I’m not going as deep as you did but I wish I could.
I’m wondering if you could provide me some photos of the inside. I’d love to see how the interior turned out.
Hello Mr. Nichols,
Great to hear from you. Building a root cellar is a great home improvement project. Here are a few pictures of the inside of our cellar. It was difficult to take good pictures because of the cave-likeness of the cellar. We hope these show what you wanted to see.
We learned a few things while building ours. We have some observations made in hindsight and suggestions to offer those considering building one.
Once our cellar was done, meaning the shell, floor, doors, etc., then it needed shelves. The shelves needed to be rot or rust resistant (due to the natural cellar humidity) and strong. That set of shelves on the right, when completely full, would be holding over 2,000 lbs in jars and food, not counting the lumber itself. There is also a very finite amount of working space in that cellar for the construction of those shelves.
Khoke used rough cut but dry white oak lumber to make our shelves. White oak is both rot resistant and strong. The downside is that it’s very difficult to nail through when dry. I have known of people who used pine or cottonwood for shelves which did not hold up at all.
Each side of the aisle has 4 sets of support frames, a rectangular frame built out of 2” x 3” oak lumber. The top of the frame is notched to tie it in better and be stronger. Khoke cut 1” x 3” boards for spacers as he built up the shelves. A 10 inch spacer would be placed on either side of the support frame at the bottom so it was easier to nail in place the 2” x 2” ladder rung that the shelf floor would be nailed to. The 10 inch spacer gave us room for crates under the bottom shelf. The rest of the spacers were 1” x 3” x 6” to make an 8 inch tall shelf for our 7 inch tall quart jars to sit on.
The shelves had to be built in the cellar because there was no way to construct them and carry them in. Khoke did build the support frames outside and carried those in, as well as cutting the 1” x 12” boards to length that became the shelf floors. The ‘ladder rungs’ on the support frames were put in one shelf at a time as he built the shelves from the bottom up.
We have 2-3 more shelves to build on the left, but we haven’t entirely decided on the height we want. We also want plenty of room for crates for apple or vegetable storage. So our shelves on the left are incomplete.

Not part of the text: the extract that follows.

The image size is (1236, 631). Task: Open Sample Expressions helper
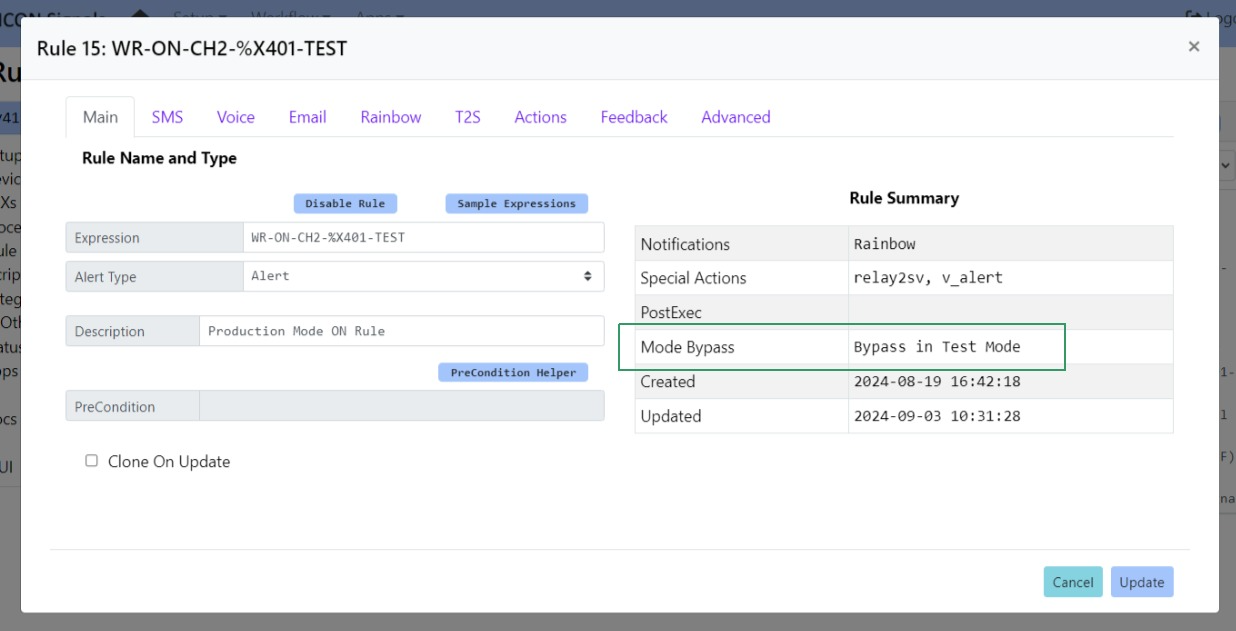[516, 203]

Khoke also stresses the importance of that 4 inch gap between the wall and the shelves for air flow. If it is blocked at all, it interrupts air flow and moisture will condense on lids and jars.
One really important detail is the balance of intake and outtake vent pipes. On paper, our four 4-inch intake pipes balanced the two 5-inch outtake pipes in the cellar pantry. What we didn’t calculate was the fact that the intake pipes, which are at floor level, have much better draw (pull air better) because the pipes are so much longer than the outtake pipes in the ceiling.
Since the draw (caused by pipe length) was not balanced, we had some trouble with reverse circulation. The outtake pipes were pulling in instead of out and the intake pipes were taking air out. This did not circulate the air through the cellar as it was designed to do and tended to pull warmer air into the cellar. This was corrected when Khoke added extra pipe length to the 5 inch diameter outtake pipes to match the length of the intake pipes.
The doors need to be airtight if at all possible. Again, all materials need to be rot resistant. Khoke used 2” x 12” fir to frame his doorways. Fir is said to be rot resistant, but it needs to be able to air dry sometimes to accomplish that. Our cellar has too much consistent humidity. The Eastern Red Cedar that Khoke used to make our doors is working much better.
Another thing we would have done differently is made a longer entryway. As ours is, the stairs are very steep.
Mike and Nancy Bubel’s book Root Cellaring is a great resource when researching root cellars. It was very helpful to us. They give a wide range of ideas and stress good drainage and air circulation which are both very important. Excess moisture causes all sorts of problems.
We are both very happy with our cellar and encourage others to build one too. We wish you the best on your upcoming project.